Your Friend in BOB Kingpengvin

  1. Ralph Nader!

:smiley:

Dear Bob

  1. Where is Jesus finding kosher Thai?
  2. Is there anybody interesting worth knowing in Chick Heaven?

He finds recipes on the internet!
2. Most of the Angels are big LOTR geeks…do you find that intersting? I hope so because that’s all they talk about. They are going to ask God to smite the academy for robbing Gollum of a best supporting actor nomination.

Dear Bob,

How come in Your associate’s Tract Dark Dungeons there are female Roll players and no one seems to be guzzling Mt Dew or eating tons o Fritos??

Also Why are non Christians so Fugly in the Tracts?

We did extensive research with may D&D geeks who assured us that their games were always populated with many females and their DM’s were often sexy, adult witches! They did not speak of Fritos or Mt. Dew, they kept digressing into these long winded descriptions of their characters! Very Boring!

Non-Christians are ugly because they have rejected God’s love! Notice hoe they get better looking after they are saved!

Dear Bob,

Let me see if I got this right. All I have to do is check the box at the end of the tract and I’m all signed up to go to heaven. Right?

If I check the box, then go right on having hot, hairy, homo, man-on-man, muscles-glistening-with-sweat, pulsating, throbbing, moaning, groaning, heaving, passionate sex with the bf, do I still get to go to heaven? I checked the box.

Do you get to decorate your heavenly mansion any way you want or do they come in some kind of gold and pearl standard issue?

Does Jesus prefer boxers or briefs? Should I make sure I wear the same kind he does?

Once you have checked the box and accepted the love of Jesus Christ, you are SAVED! Your actions mean nothing to God, only your slavish obesience! You may engage in your repulsive and abominable acts with your hot, sweaty, well muscled boyfriend as much as you want (but be sure to check that box again right before you die-- just to be safe!

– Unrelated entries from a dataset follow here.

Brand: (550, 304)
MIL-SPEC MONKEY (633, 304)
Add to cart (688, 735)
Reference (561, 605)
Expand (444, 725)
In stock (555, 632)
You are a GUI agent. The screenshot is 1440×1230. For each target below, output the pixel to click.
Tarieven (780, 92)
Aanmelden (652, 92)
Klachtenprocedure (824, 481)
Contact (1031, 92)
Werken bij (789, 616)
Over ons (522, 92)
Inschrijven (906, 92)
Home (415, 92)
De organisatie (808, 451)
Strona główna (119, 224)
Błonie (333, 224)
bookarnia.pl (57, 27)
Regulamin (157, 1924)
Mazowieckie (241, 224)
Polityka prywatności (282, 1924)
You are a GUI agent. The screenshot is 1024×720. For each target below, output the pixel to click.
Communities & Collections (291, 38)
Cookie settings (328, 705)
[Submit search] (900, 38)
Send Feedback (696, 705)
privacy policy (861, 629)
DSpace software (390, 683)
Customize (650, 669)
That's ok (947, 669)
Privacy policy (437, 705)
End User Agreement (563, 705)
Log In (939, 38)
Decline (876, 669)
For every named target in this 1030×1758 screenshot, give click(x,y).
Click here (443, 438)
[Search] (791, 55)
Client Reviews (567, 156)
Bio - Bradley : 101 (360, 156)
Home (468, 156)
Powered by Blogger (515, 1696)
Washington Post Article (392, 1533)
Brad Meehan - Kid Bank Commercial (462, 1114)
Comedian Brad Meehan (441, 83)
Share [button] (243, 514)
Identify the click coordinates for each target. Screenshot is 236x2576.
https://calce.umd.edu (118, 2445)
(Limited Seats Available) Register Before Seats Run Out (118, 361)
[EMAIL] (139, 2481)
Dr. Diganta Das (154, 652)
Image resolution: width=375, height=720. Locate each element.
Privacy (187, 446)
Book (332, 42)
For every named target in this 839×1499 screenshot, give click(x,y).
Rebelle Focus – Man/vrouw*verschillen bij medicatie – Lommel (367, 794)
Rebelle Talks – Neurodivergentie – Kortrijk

The sodomites have redone all houses! They said all the gold and pearls were too gaudy! They have reimagined Heaven in much mre tasteful and comfortable terms! There is a lot of woodgrain and fireplaces and much more space! The only gold mansion left belongs to Liberace.

Jesus is a freeballer!

Thanks for the advice Bob. I’ll keep a stack of Chick tracts by the bed (and also the sofa and the dining room table–sometimes bf can’t wait to get to the bedroom) and check a box off after each and every time the bf and I have torrid, turgid, groaning, grunting, hairy, bodies-sticking-to-each-other-in-sodomite-ecstasy, hot, homo sex. Wanna watch sometime? You know, just for research purposes.

Heaven sounds nice with the new decor. Would it be possible to get heavy duty re-inforced wood beams with sturdy steel hooks in the mansion basement?

Jesus goes commando? :cool:

Thank you for the invitation, swampbear, may I bring my video camera? Strictly for research purposes of course! I must learn the ways of the sodomites in order to save them from the error of their steamy, body-to-body, dirty-talking, butt-slapping man sex!
Many of these beams which you speak of have been installed in mansion basements along with fabulous stereo systems! I assume the hooks will be equipped with heavy bags so that men may work out their frustrations in the basements!

BOB! have you been spying on the bf and me during sex?

Of course you may bring the video camera.

Instead of heavy bags, can I hang various leather apparati in the mansion basement from which men can work out their frustrations? All in good taste, of course.

Does heaven have any really good draft beer?